– Кузнецов был приятным собеседником, – вспоминал Бегма. – Говорил он не торопясь, спокойно. Время от времени повторял: «А мы еще мало сделали, Василий Андреевич». И тогда его задумчивые серые глаза смотрели куда-то вдаль. О чем он думал в эти минуты? О той большой, еще не сделанной работе? Или, может, о семье, о родных, о жизни после войны?.. Мы все любовались Кузнецовым. Высокий, стройный, в каждом движении его чувствовалась большая энергия, сила.
– Когда вы так прекрасно изучили немецкий язык? – поинтересовался я.
– Еще в детстве… Я вообще люблю изучать языки. Вот уже неплохо владею украинским, пою украинские песни. В селах и хуторах считают меня своим, украинцем.
– И они не ошибаются, – говорили мы. – Вы действительно свой и русским, и украинцам, всем народам нашей страны.
– Да, все мы – за одно правое дело. Среди моих побратимов-разведчиков больше всего украинцев, есть и поляк. Крепко дружат у нас люди. С такими не пропадешь!..
…Из Центра пришла радиограмма. Москва сообщала, что Указом Президиума Верховного Совета СССР от 26 декабря 1943 года за образцовое выполнение специальных боевых заданий в тылу немецко-фашистских захватчиков и проявленные при этом отвагу и мужество Н. И. Кузнецов награжден орденом Ленина.
– Теперь я в еще большем долгу перед Родиной, – отвечал Николай Иванович Кузнецов на горячие поздравления товарищей.
Ким Закалюк
«ЧТО-ТО ЕСТЬ В НЕМ СОКОЛИНОЕ, СМЕЛОЕ»
Свирепствует вьюга – ни земли, ни неба. Один снежный вихрь в непроглядной тьме. Колючий ветер слепит глаза, обжигает морозом, наметает на дорогах высокие рыхлые сугробы. Сквозь разбушевавшуюся круговерть идет человек. Поднял ворот пальто и натянул на глаза шапку – из боязни быть опознанным кем-нибудь.
Улица забита немецкими машинами, орудиями. Тяжело дышат лошади. К ним, прячась от шквального ветра, прижимаются солдаты в шинелях какого-то непривычного жабьего цвета.
– Заметив патруль, путник понял, что настал комендантский час. Мысли теснят друг друга: «Зачем было идти в город, когда чудом вырвался из когтей смерти? А разве у него был выбор? Каждого, кто пытался сойти с большака, заполненного беспрерывным потоком беженцев, срезал пулеметчик. Что же делать? В кармане у него – удостоверение сотрудника органов государственной безопасности и пистолет. Живым он не дастся».
Решение пришло как бы само собой. Когда до патруля оставались считанные шаги, открыл первую попавшуюся калитку и вошел во двор.
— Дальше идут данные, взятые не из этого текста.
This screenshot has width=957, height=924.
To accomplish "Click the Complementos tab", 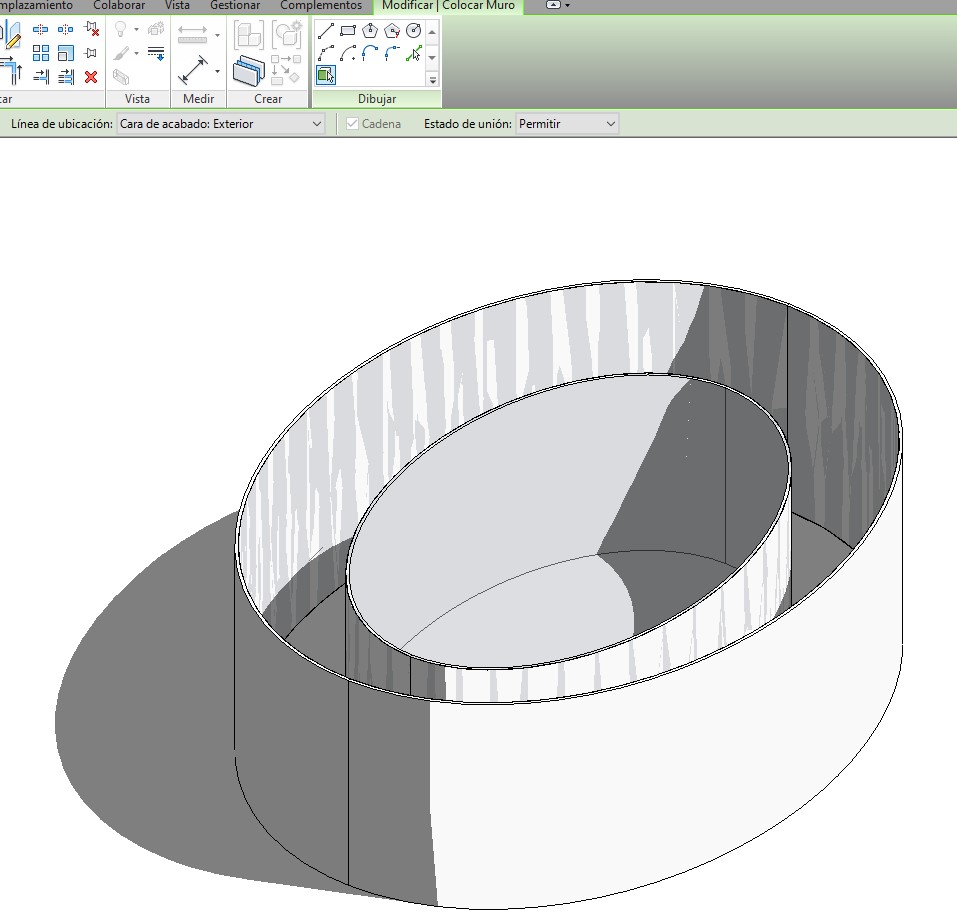I will [321, 6].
На пороге хаты ему повстречался уже не молодой мужчина, по-видимому хозяин этого подворья. Ничего не спрашивая у неожиданного гостя, он доверительно прошептал:
– В доме полно солдат…
Переждал, пока патруль минует усадьбу, и выскользнул в ночную тьму. На глаза попался маленький домишко, прятавшийся в глубине сада. Постучался. Едва успел приоткрыть дверь, как из сеней вышла женщина и в страхе всплеснула руками:
– Боже милосердный! Зачем вы здесь? В городе ведь полно немцев. С минуты на минуту придут и к нам за сеном. Что же мне делать с вами? – И она одним только взглядом указала на траншею, едва заметную в глубине сада. Только успел спрятаться в заснеженной яме, как во дворе послышался шум. Пришли гитлеровцы…
Так начался новый, наполненный волнениями и тревогами, период жизни чекиста Ивана Филипповича Федорова.
Детство его прошло на Кировоградщине – в селе Коробчино Ново-Миргородского района. С малых лет познал горькую батрацкую долю. Восемнадцатилетним пареньком стал комсомольцем, а в 1939 – коммунистом. В годы коллективизации Иван Федоров активно участвовал в ликвидации кулацких банд. После возвращения из Красной Армии по путевке комсомола пришел в органы государственной безопасности. Работал в центральном аппарате республики, а после воссоединения западноукраинских земель с Советской Украиной возглавил районное отделение НКГБ в Морочном Ровенской области.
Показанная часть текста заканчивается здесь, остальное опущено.